Problem set:
• a. In the write-up on the combination sum problem, condense the paragraph that begins "To solve this problem in Python" into a single shorter sentence that keeps its main facts.
• b. Take the stretch of the combination sum write-up from "return result" through "reach the target.", replace "helper function" with "nested function", and give that stretch again.
• c. Carry on the combination sum write-up from the point where it stops.

Given an array of distinct integers candidates and a target integer target, return a list of all unique combinations of candidates where the chosen numbers sum to target. You may return the combinations in any order.

The same number may be chosen from candidates an unlimited number of times. Two combinations are unique if the frequency of at least one of the chosen numbers is different.

The test cases are generated such that the number of unique combinations that sum up to target is less than 150 combinations for the given input.

Examples:

Example 1:

Input: candidates = [2,3,6,7], target = 7
Output: [[2,2,3],[7]]
Explanation:
2 and 3 are candidates, and 2 + 2 + 3 = 7. Note that 2 can be used multiple times.
7 is a candidate, and 7 = 7.
These are the only two combinations.

Example 2:

Input: candidates = [2,3,5], target = 8
Output: [[2,2,2,2],[2,3,3],[3,5]]

Example 3:

Input: candidates = [2], target = 1
Output: []

Solution in Python:

To solve this problem in Python, we will use a backtracking approach. Backtracking is well-suited for exploring all possible combinations and pruning those that do not meet the criteria (i.e., do not sum up to the target).

Python
from typing import List

class Solution:
    def combinationSum(self, candidates: List[int], target: int) -> List[List[int]]:
        result = []
        
        def backtrack(remain, comb, start):
            # If remain is zero, we found a valid combination
            if remain == 0:
                result.append(list(comb))
                return
            # If remain is negative, this combination is not valid
            elif remain < 0:
                return
            
            # Loop through the candidates starting from the current position
            for i in range(start, len(candidates)):
                # Add the candidate to the current combination
                comb.append(candidates[i])
                # Since we can use the same element again, we call backtrack with the same start index
                backtrack(remain - candidates[i], comb, i)
                # Remove the last element to backtrack
                comb.pop()
        
        # Sort the candidates to help with pruning (not necessary but can optimize a bit)
        candidates.sort()
        # Start the backtracking process with an empty combination
        backtrack(target, [], 0)
        
        return result

Detailed Explanation:

  1. Initialization:
    • Define a result list to store all the valid combinations.
    • Define a helper function backtrack that takes three parameters:
      • remain: the remaining sum needed to reach the target.
      • comb: the current combination of numbers.
      • start: the current index in candidates from which to consider adding numbers to the combination.
  2. Base Cases:
    • If remain is zero, a valid combination is found. Append a copy of comb to result.

Information supplied:

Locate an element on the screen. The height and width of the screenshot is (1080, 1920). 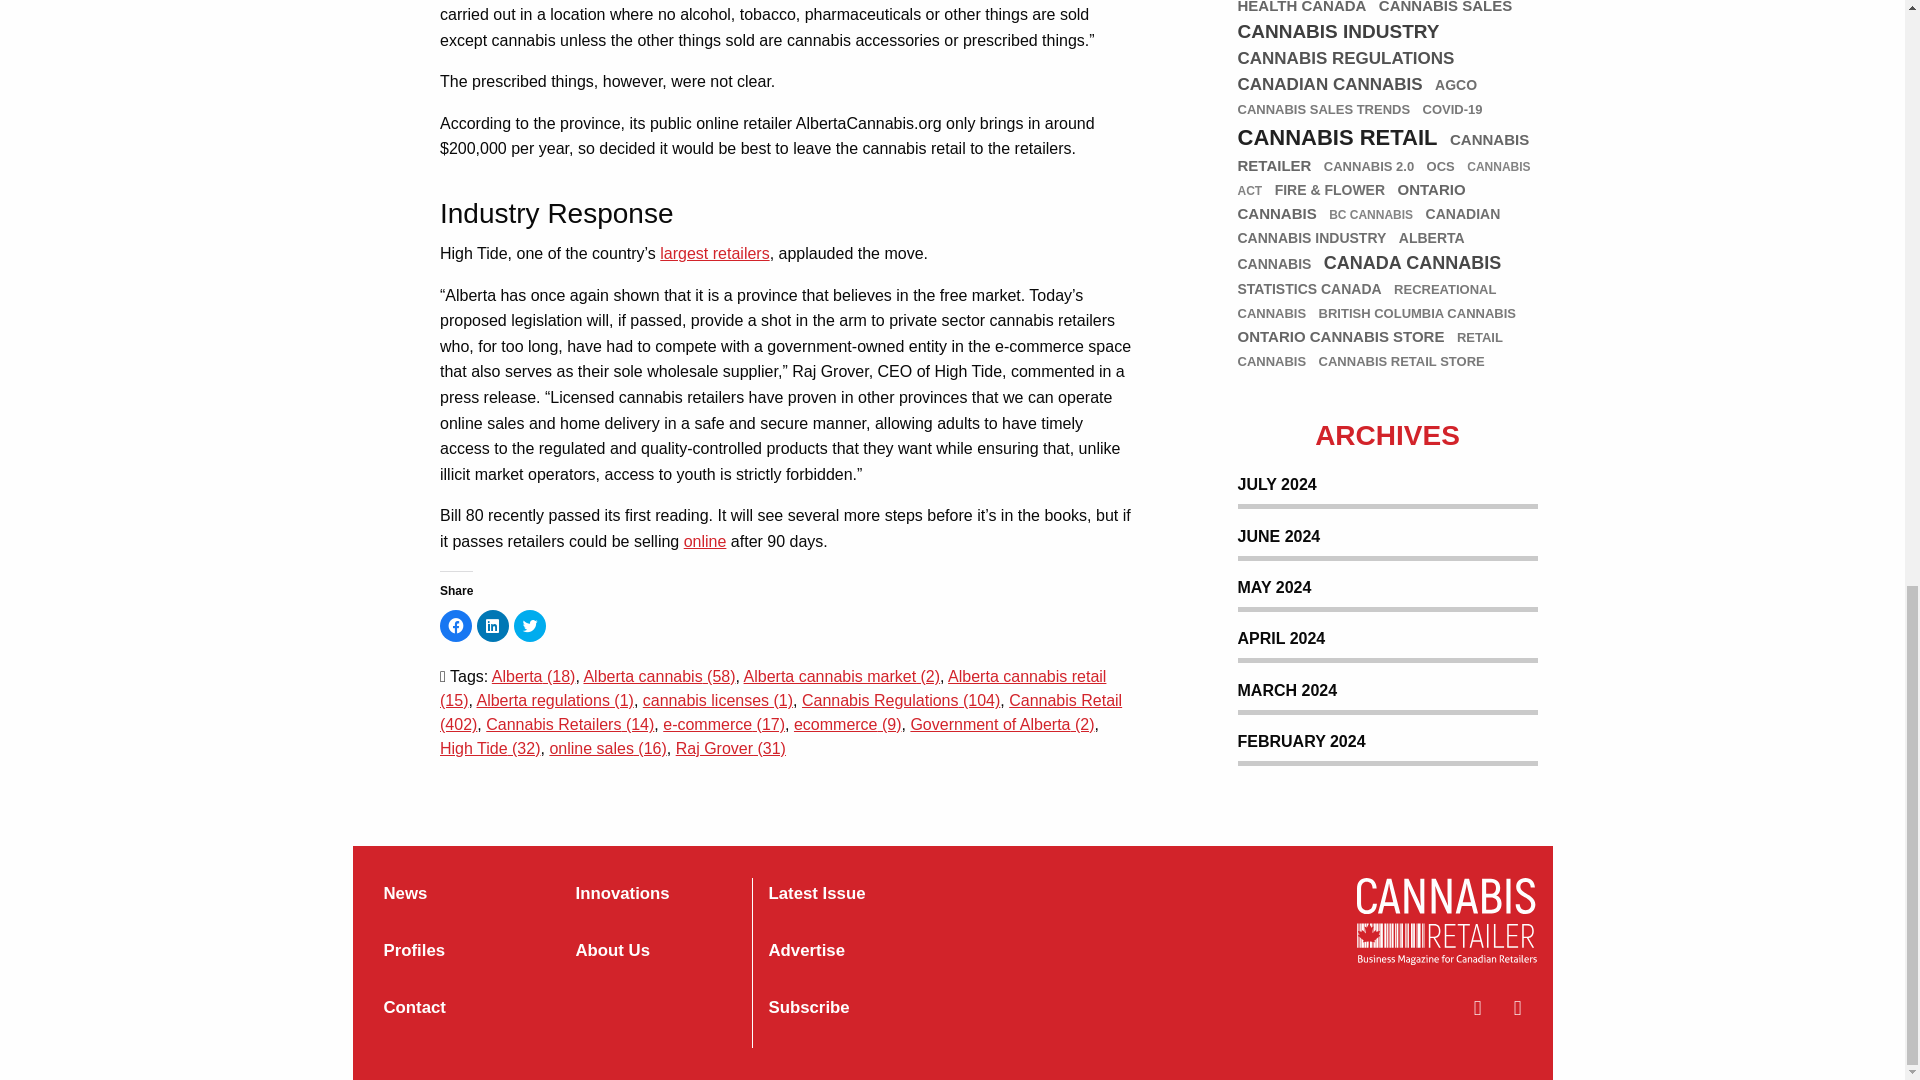
Click to share on Twitter is located at coordinates (530, 626).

Written responses:
• a. The Python solution uses backtracking, which suits exploring every possible combination and pruning any that do not sum to the target.

• b.
return result

Detailed Explanation:

  1. Initialization:
    • Define a result list to store all the valid combinations.
    • Define a nested function backtrack that takes three parameters:
      • remain: the remaining sum needed to reach the target.

• c.
    • If remain is less than zero, the current combination is invalid, so return early.
  3. Recursion:
    • Loop through the candidates starting from the start index.
    • Append the current candidate to comb.
    • Recursively call backtrack with the updated remain (subtract the current candidate from remain), the updated comb, and the same start index (allowing repeated use of the same candidate).
    • After the recursive call, remove the last element from comb to backtrack and try the next candidate.
  4. Sorting:
    • Optionally, sort the candidates to optimize the process by helping with pruning.
  5. Return the Result:
    • After all recursive calls complete, return the result list containing all unique combinations.

This approach ensures that all unique combinations of candidates that sum to the target are found using a depth-first search (DFS) method facilitated by backtracking. The constraints ensure that the problem size is manageable within this approach.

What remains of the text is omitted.